En la ley propuesta, se establece que estos sectores deben mantener un porcentaje mínimo de operatividad, asegurando que, en caso de huelga, al menos el 50% de los trabajadores sigan en sus puestos. Esta medida busca equilibrar el derecho a la huelga con la necesidad de mantener el funcionamiento de servicios críticos para el bienestar de la población.

Educación como servicio esencial

Otro frente importante en la cruzada del Gobierno contra los paros gremiales es el sistema educativo. El proyecto de ley que busca declarar a la educación como un servicio esencial ha sido aprobado en la Cámara de Diputados con amplio respaldo. La iniciativa, presentada por Alejandro Finocchiaro, exministro de Educación y actual diputado del PRO, establece que, en caso de huelga, al menos el 30% del personal docente deberá continuar en sus funciones durante los primeros dos días, aumentando este porcentaje al 50% si la medida de fuerza se prolonga.

Este proyecto ha recibido el apoyo de varios bloques políticos, incluidos la UCR y la Coalición Cívica, quienes argumentan que la continuidad del ciclo lectivo es un derecho humano fundamental que debe ser protegido.

Transporte público: ¿fin de los «paros extorsivos»?

El transporte público también está en el centro de la atención. Legisladores del PRO, como Cristian Ritondo y María Eugenia Vidal, han liderado una iniciativa para declarar la «esencialidad» del sistema de transporte, argumentando que muchos paros sindicales en este sector han sido utilizados como herramienta de extorsión. La ley propuesta busca garantizar que, incluso en situaciones de huelga, se mantenga un servicio mínimo que permita a la ciudadanía movilizarse, evitando que los trabajadores y usuarios queden «rehenes» de las disputas gremiales.

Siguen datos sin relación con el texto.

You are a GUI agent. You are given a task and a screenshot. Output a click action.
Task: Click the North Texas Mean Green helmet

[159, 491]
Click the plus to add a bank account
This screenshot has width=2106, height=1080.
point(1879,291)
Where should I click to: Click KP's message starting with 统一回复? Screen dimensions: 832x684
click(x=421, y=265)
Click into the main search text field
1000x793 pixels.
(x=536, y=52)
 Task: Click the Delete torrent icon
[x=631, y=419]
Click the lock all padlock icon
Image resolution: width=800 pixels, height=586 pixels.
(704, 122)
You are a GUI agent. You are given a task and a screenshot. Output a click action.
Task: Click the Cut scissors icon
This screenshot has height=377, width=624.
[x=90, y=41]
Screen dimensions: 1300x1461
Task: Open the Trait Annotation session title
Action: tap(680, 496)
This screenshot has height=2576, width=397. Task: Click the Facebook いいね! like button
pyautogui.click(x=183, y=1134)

Según los legisladores, esta medida no pretende coartar el derecho a la huelga, sino garantizar que estas protestas se realicen de manera responsable, sin perjudicar gravemente a la sociedad.

La discusión sobre la «esencialidad» de ciertos servicios ha generado un fuerte debate entre los sindicatos y el Gobierno. Mientras que las autoridades argumentan que estas leyes son necesarias para proteger a la población y evitar el colapso de servicios críticos, los gremios ven estas iniciativas como un ataque directo a sus derechos laborales y su capacidad de negociación.

En particular, el proyecto de ley que limita los paros en el sector educativo ha sido duramente criticado por los sindicatos docentes, quienes consideran que la medida vulnera su derecho a la protesta. Sin embargo, los legisladores aseguran que estas restricciones son indispensables para garantizar el acceso de los estudiantes a una educación continua y de calidad.